(SITOTOXISITAS DARI VIBRIO PARAHAEMOLYTICUS THERMOSTABLE DIRECT HEMOLYSIN (TDH) PADA KULTUR SEL BUKAN KARENA EFEK KOLOIDAL OSMOTIK)

ROCHMAN NAIM
Faculty of Veterinary Medicine – Bogor Agricultural University
Jalan Agatis Kampus IPB Darmaga, BOGOR 16680
Tel/Fax:0251-625959, e-mail: [email protected]

ABSTRACT
Vibrio parahaemolyticus thermostable direct hemolysin (TDH) has previously been reported to cause osmotic lysis on erythrocytes. This study was aimed to investigate whether TDH has a colloidal osmotic effect on cultured cells, Rat-1 cells were exposed to TDH in the presence of osmotic stabilizers. The presence of osmotic stabilizers such as PEG and dextran could not inhibit the cytotoxicity of TDH. Neither PEG nor dextran could reduce TDH-induced morphological changes. These findings suggest that TDH cytotoxicity on Rat-1 cells is not due to colloidal osmotic effect.
Key words: Vibrio parahaemolyticus, Cytotoxicity, Hemolysin

ABSTRAK
Vibrio parahaemolyticus thermostable direct hemolysin (TDH) telah dilaporkan menyebabkan lisis osmotik pada eritrosit. Studi ini bertujuan untuk mengetahui lebih lanjut apakah TDH memiliki efek osmotik kolloidal pada kultur sel. Sel Rat-1 diekspos ke TDH dengan keberadaan osmotic stabilizer. Keberadaan osmotic stabilizer seperti PEG dan dekstran tidak dapat menghambat sitotoksisitas TDH. PEG dan dekstran tidak dapat mengurangi perubahan morfologik yang diakibatkan TDH. Temuan ini menunjukkan bahwa sitotoksisitas TDH pada sel Rat-1 tidak disebabkan oleh efek osmotik kolloidal.

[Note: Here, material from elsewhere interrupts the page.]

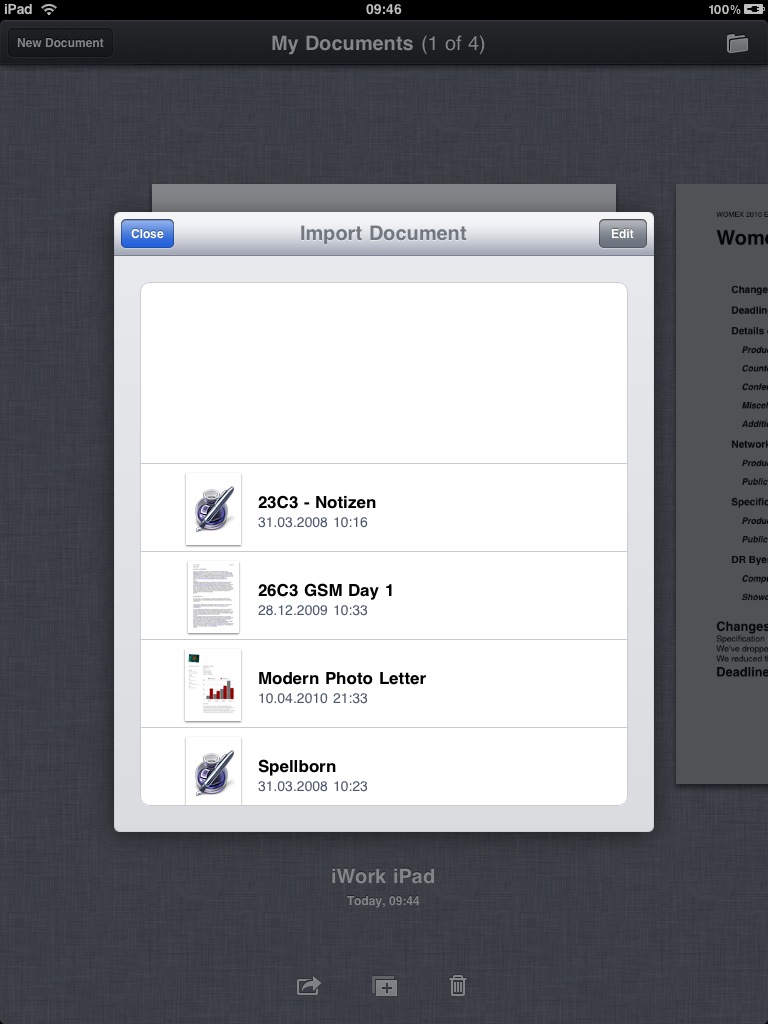Open the folder icon in top bar
The image size is (768, 1024).
coord(737,43)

Kata-kata kunci: Vibrio parahaemolyticus, sitotoksisitas, Hemolisin

INTRODUCTION
Vibrio parahaemolyticus is a major cause of gastroenteritis in areas of the world where seafood is a major part of diet (Janda et al., 1988; Joseph et al., 1982). Thermostable direct hemolysin (TDH) is considered as an important virulence factor in V. parahaemolyticus gastroenteritis (Honda and Iida, 1993). A number of biological properties have been attributed to TDH including hemolytic activity, enterotoxicity, cytotoxicity, and cardiotoxicity (Honda and Iida, 1993).
The cytotoxic effects of TDH have been observed with cultured cells. After exposure to TDH, morphological damage occurs in cultured mouse myocardial and mouse melanoma cells (Goshima et al., 1978). Similarly, TDH causes morphological changes in the microvilli, degradation of the cytoplasm of the cells, and complete disintegration of the nuclei in FL cells (Sakurai et al., 1976). In erythrocytes, TDH has been reported to cause colloid osmotic lysis (Honda et al., 1992). Although a number of studies dealing with TDH have been reported, its mechanism of action on cultured cells still remains unclear.
In this study, the effects of osmotic stabilizers on the cytotoxicity of TDH on cultured rat embryonic fibroblast cells (Rat-1) which are sensitive to TDH were investigated.

MATERIALS AND METHODS
Cell culture
Rat-1 cells were obtained from the American Type Culture Collection. These cells were grown in Dulbecco’s modified Eagle medium (DMEM) supplemented with 10% fetal bovine serum and 100 g/ml gentamicin. The cells were incubated at 37oC in an atmosphere of 5% CO2-95% air.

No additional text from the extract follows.